Sherman Golden, executive vice president of the real-estate-development-company Em Johnson Interest Inc. said he’s “very confident we can replicate the success” of other urban redevelopment projects he’s been a part of in cities such as San Francisco and Birmingham.
Golden and his company propose to link up with Sylvia Farrington, president of consulting company Asheville Global Services Group Inc., and Tayani Suma, president of Atlanta-based Mission Redevelopment, another development company. The three would form Eagle Market Renaissance, which would oversee the renovation of the Del Cardo and Collette buildings on Eagle Street. The partnership would also oversee the construction of a 10-story mixed-use building with 46 condo units and 4,000 square feet of commercial space on a vacant lot behind the two older buildings.
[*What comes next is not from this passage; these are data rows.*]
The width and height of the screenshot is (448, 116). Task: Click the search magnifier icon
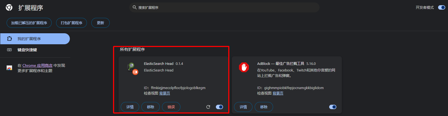tap(134, 7)
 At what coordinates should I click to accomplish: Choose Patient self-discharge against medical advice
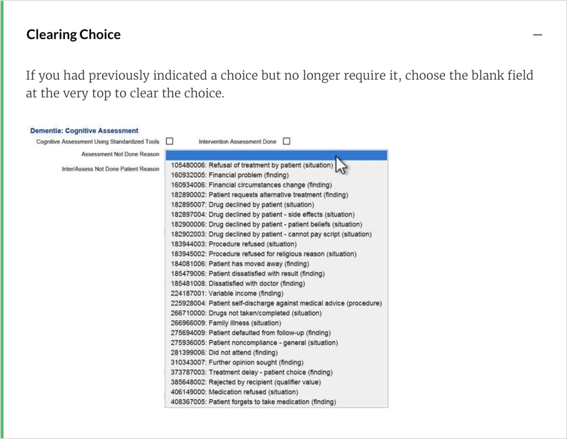click(275, 303)
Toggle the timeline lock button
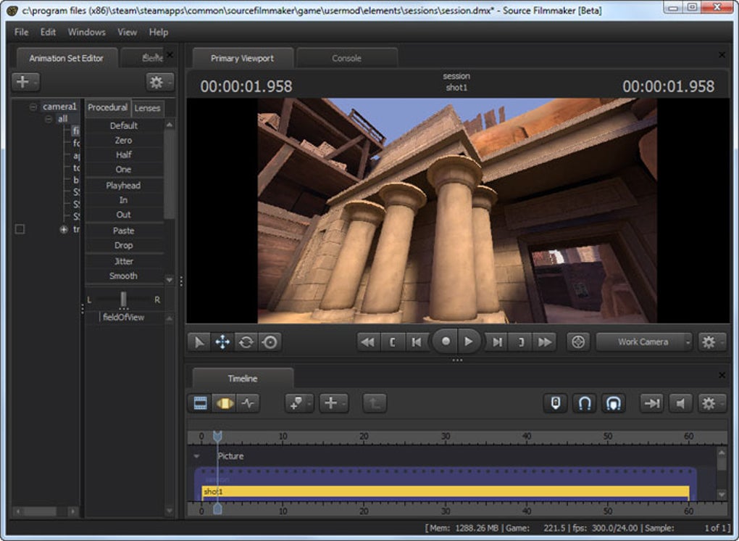Image resolution: width=739 pixels, height=541 pixels. tap(556, 403)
Suma said the Eagle Market Renaissance group plans to use some federal money, including community development block grant money and Housing and Urban Development Section 108 money, to help fund the project. She said that if everything goes according to plan, ground won’t be broken on the project until 2010, noting that that the group will also be keeping a close eye on the economy and the real estate market.
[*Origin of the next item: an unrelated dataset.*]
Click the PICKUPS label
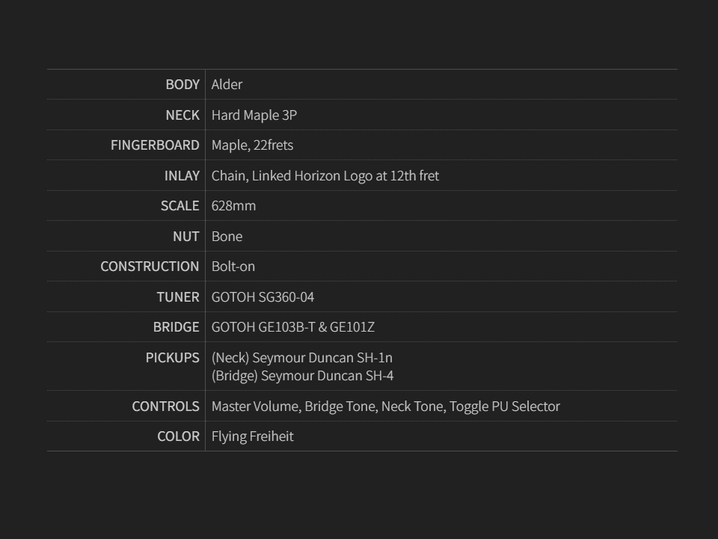 (x=172, y=358)
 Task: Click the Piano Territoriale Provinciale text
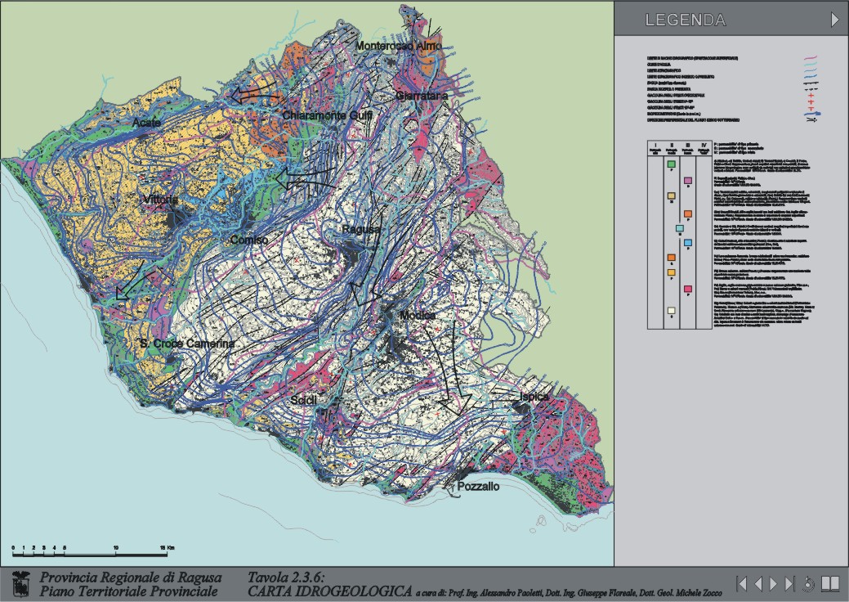[x=129, y=591]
At a July 21 meeting at the YMI Cultural Center, at the corner of Eagle and Market streets, about 50 residents listened to Suma, Golden and Farrington present their plan. Harry Harrison, executive director of the YMI, said he hoped the project would be unique to Asheville, and he questioned whether the condo units would be affordable. Suma said some of the one- and two-bedroom condos would be “lower-priced properties,” while others would be sold at market rates. There are no rental units in the plans.
Johnnie Grant, an Asheville native and publisher of the Urban News newspaper, echoed Harrison’s concerns about the affordability of the proposed condo units.
“I know it’s about economics,” Grant said, “but first of all, you need to think about the people that are here.”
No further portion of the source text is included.